Mon acolyte n’est pas resté inactif. Il s’était emparé du plumeau, et pendant mon cunni gourmand, a parcouru ton dos, tes cuisses, de son objet de torture. Les plumes passaient régulièrement aux abords de ton anus offert, palpitant, impatient. Quel délice ! Plusieurs orgasmes se sont déchaînés en toi, devant nos yeux ravis.

Enfin nous nous sommes arrêtés, ma bouche s’est détachée de ton sexe, le plumeau a arrêté sa course folle. J’ai lentement, très lentement, délibérément retiré les boules de Geisha, déclenchant un petit cri de détresse et de soulagement.


J’ai desserré tes doigts contractés sur la barre, tu as enfin pu te reposer quelques instants. Je t’ai tournée de 90° afin que tu puisses nous voir tous les deux, et nous avons chacun pris une de tes mains pour la poser sur notre torse. Le signal était clair. Tu as commencé à nous caresser quelques instants, à vérifier, coquine, notre émoi, et ô combien rassurée, nous a fiévreusement arraché nos vêtements. Tu nous voulais dans le même état que toi : nus, offerts, à ta disposition.

Tu as pris ton temps, découvrant nos corps : les épaules, les pectoraux, les ventres, les cuisses musclées. Tu as saisi à pleines mains nos testicules, nous arrachant un râle de surprise, à ta grande satisfaction. Puis tu t’es accroupie, et as entrepris de nous sucer avec gourmandise. Tu passais de l’un à l’autre, savourant les différences de texture, dureté, taille, sentant palpiter le sang dans nos sexes tendus à l’extrême. De tes mains expertes, tu nous caressais en même temps, t’assurant que jamais l’un de nous se sentait délaissé.


Puis, lentement, je t’ai relevée, t’ai remise face à moi, et t’ai replacé les mains sur la barre. Je t’ai embrassée longuement, sentant mon goût sur ta langue, pendant que tu sentais le tien sur la mienne. J’ai soulevé tes cuisses, et ai placé tes pieds autour de ma taille, et lentement, très lentement, t’ai pénétrée jusqu’à la garde, accompagné de ton gémissement continu.

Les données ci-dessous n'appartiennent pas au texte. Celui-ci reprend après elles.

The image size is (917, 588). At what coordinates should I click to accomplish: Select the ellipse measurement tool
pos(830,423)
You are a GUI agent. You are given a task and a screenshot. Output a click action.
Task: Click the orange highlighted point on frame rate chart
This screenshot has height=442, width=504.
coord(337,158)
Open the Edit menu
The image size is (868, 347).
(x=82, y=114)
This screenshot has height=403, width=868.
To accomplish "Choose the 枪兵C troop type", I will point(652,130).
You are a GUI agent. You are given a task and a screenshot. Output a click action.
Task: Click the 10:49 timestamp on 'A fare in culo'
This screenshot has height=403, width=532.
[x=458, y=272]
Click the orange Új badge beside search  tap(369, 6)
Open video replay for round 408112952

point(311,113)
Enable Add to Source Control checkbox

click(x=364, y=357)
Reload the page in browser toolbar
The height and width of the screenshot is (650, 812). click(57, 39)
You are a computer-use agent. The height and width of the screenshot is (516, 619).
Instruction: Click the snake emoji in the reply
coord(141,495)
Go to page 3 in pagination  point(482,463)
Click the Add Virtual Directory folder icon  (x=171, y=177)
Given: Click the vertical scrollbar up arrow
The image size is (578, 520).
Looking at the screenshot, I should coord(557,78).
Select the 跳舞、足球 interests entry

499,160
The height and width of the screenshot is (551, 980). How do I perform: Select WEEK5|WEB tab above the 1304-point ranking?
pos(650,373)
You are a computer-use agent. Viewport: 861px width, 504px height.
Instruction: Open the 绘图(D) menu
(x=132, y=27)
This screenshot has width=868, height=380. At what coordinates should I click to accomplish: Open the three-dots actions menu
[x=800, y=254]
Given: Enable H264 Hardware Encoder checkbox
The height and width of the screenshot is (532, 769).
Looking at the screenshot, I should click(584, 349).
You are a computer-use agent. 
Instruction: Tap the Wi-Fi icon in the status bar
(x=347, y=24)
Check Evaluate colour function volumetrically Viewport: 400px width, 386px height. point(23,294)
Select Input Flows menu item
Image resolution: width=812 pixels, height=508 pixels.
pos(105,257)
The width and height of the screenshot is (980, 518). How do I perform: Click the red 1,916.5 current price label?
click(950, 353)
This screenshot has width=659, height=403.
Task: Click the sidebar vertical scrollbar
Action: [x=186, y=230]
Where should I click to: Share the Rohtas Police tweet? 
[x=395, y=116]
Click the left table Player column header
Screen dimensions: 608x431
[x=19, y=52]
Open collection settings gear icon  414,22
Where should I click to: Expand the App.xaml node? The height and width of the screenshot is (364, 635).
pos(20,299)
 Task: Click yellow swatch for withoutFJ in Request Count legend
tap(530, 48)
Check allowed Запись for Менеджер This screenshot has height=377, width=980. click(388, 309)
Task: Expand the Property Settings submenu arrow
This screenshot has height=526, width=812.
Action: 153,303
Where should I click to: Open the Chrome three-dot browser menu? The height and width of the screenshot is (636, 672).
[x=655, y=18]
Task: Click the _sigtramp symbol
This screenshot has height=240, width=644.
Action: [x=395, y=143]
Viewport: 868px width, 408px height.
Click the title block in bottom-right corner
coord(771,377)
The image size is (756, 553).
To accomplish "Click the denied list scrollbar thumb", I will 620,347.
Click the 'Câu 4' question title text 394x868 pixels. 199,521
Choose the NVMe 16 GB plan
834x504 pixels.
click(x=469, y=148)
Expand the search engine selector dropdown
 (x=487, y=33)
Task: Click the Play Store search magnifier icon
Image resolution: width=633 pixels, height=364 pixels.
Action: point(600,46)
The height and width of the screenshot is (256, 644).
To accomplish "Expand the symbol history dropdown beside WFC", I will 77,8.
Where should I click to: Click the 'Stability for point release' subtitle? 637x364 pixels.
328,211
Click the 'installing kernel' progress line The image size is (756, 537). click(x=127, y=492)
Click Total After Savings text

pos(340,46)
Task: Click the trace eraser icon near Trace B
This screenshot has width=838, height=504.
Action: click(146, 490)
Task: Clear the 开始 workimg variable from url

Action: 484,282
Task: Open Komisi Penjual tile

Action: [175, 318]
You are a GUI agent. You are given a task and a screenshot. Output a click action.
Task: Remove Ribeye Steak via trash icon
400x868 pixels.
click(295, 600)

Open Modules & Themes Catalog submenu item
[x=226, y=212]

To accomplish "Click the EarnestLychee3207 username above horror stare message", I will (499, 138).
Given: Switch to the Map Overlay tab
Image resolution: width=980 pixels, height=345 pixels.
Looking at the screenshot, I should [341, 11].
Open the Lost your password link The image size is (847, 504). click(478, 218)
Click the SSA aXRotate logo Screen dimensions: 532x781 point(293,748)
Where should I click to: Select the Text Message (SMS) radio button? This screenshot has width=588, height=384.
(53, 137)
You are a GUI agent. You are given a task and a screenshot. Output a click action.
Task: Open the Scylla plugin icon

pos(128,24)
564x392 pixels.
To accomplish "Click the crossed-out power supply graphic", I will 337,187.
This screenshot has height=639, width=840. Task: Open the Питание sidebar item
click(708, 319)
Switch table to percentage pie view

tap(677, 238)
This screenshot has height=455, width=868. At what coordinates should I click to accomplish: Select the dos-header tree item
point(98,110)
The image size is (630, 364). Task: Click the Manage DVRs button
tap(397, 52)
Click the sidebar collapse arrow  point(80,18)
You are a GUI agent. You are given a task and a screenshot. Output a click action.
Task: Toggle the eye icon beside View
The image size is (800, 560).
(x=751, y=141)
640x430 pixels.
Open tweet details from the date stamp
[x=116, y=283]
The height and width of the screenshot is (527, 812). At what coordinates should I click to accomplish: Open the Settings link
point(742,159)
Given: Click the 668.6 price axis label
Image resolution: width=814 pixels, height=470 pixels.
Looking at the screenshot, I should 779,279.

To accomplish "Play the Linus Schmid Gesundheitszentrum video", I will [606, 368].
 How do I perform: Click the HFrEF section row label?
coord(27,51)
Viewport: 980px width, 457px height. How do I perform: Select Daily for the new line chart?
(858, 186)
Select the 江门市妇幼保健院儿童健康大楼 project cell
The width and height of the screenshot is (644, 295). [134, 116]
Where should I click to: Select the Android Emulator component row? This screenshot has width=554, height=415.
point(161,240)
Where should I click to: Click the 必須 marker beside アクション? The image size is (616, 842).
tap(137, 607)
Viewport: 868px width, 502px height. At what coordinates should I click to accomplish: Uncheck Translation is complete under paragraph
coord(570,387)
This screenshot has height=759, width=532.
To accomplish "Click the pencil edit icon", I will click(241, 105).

Les va-et-vient ont commencé au rythme de nos hanches, naturellement synchronisées. Nos sexes vibraient de plaisir, parfaitement emboîtés, se découvrant l’un l’autre, après une si longue attente. Avant que l’orgasme ne menace de monter, je me suis arrêté. Je t’ai embrassée à nouveau, le regard complice.


C’est alors que tu as senti mon comparse, que tu avais presque oublié, se rapprocher de ton dos. Tes fesses, dans cette position, offertes totalement, n’attendaient plus que lui. Nous l’avons tous les deux senti s’introduire en toi. Doux, majestueux, impérieux. Rien ne nous avait préparés à ces sensations : toi remplie, écartelée, chaque nerf de ton être intérieur stimulé ; moi, empli de ta chaleur humide, serré au maximum par ton vagin, frotté par un autre membre dur.

Ton cerveau emmagasinait toutes les sensations, les comparait à ce que tu avais imaginé, espéré, désiré.

D’un bel ensemble nous nous sommes animés. Toi nous accompagnant de tes hanches et de tes cris, nous, limant avec gourmandise tes trous offerts, palpitants, vivants, qui nous aspiraient, nous rejetaient, nous engloutissaient à nouveau.

Ton corps n’était plus que sensations, brûlures nerveuses, décharges, soubresauts. Ton esprit plus que rage, abandon, inconscience, folie. Tes muscles plus que fatigue, crampe, douleur.

J’ai saisi tes lèvres, les ai mordues. Tu m’as rendu la pareille avant de les relâcher pour crier, un orgasme d’une force inouïe montant en toi inexorablement.


On se souviendra longtemps de ce triple orgasme, toi calée entre nos deux corps surchauffés, nous déversant en toi notre bonheur, les yeux clos de plaisir.